**Exercise 1**:
In the passage on the bankruptcy appeal, what does the court call the most difficult aspect of the appeal?

We consider first the most difficult aspect of this appeal: Oesterle's failure to keep any records after 1974. While justification for failure to maintain records depends upon all the circumstances of a case, the bankruptcy judge correctly focused upon the size and nature of Oesterle's self-employment after 1974 as a tax consultant. As we have stated before, "(o)ne form of justification is a showing that the bankrupt's business was not of such size and complexity that the keeping of books and records was necessary." Bartolotta v. Lutz, 485 F.2d 227, 229 (5th Cir. 1973). Oesterle's income tax deductions approaching.$19,000 in 1975 might well have caused this court to reach a different conclusion from the bankruptcy judge regarding the magnitude of Oesterle's business transactions. While "an unsophisticated wage earner dealing primarily in cash should not be denied a discharge because he failed to keep books of account," Goff v. Russell Co., 495 F.2d 199, 201 (5th Cir. 1974), Oesterle's business as a tax consultant precludes him from claiming ignorance of the general need for all citizens to maintain minimal financial records.

**Exercise 2**:
Extract every one of the rows below word for word, omitting the pictures.

**Exercise inputs**:
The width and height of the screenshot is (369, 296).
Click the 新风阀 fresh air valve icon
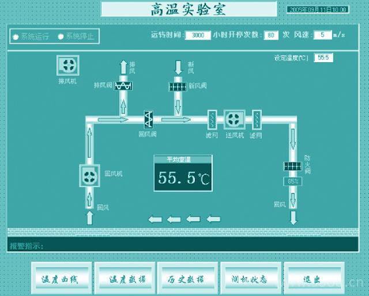[x=178, y=86]
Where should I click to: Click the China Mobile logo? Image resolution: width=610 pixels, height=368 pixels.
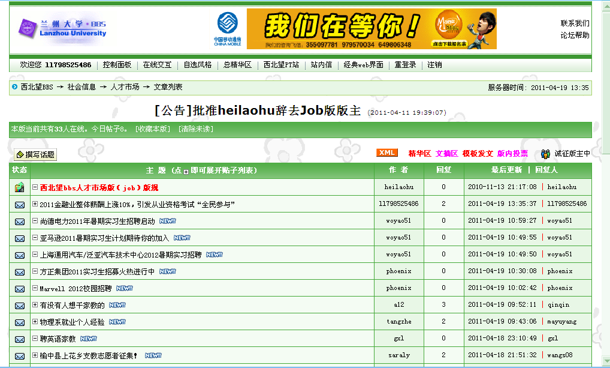point(227,29)
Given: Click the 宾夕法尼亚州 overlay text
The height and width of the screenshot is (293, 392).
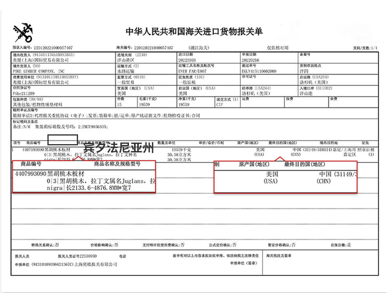Looking at the screenshot, I should pos(119,149).
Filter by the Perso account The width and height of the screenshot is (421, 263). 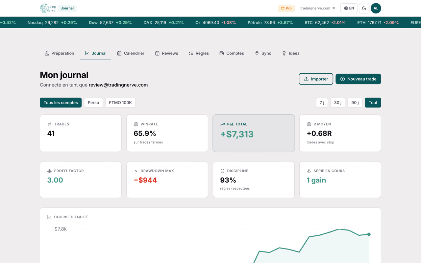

**Exercise output 1**:
Oesterle's failure to keep any records after 1974.

**Exercise output 2**:
The width and height of the screenshot is (369, 296).
Click the 新风阀 fresh air valve icon
[x=178, y=86]
Where should I click to: Click the China Mobile logo? Image resolution: width=610 pixels, height=368 pixels.
point(227,29)
Given: Click the 宾夕法尼亚州 overlay text
The height and width of the screenshot is (293, 392).
Looking at the screenshot, I should pos(119,149).
Filter by the Perso account The width and height of the screenshot is (421, 263). 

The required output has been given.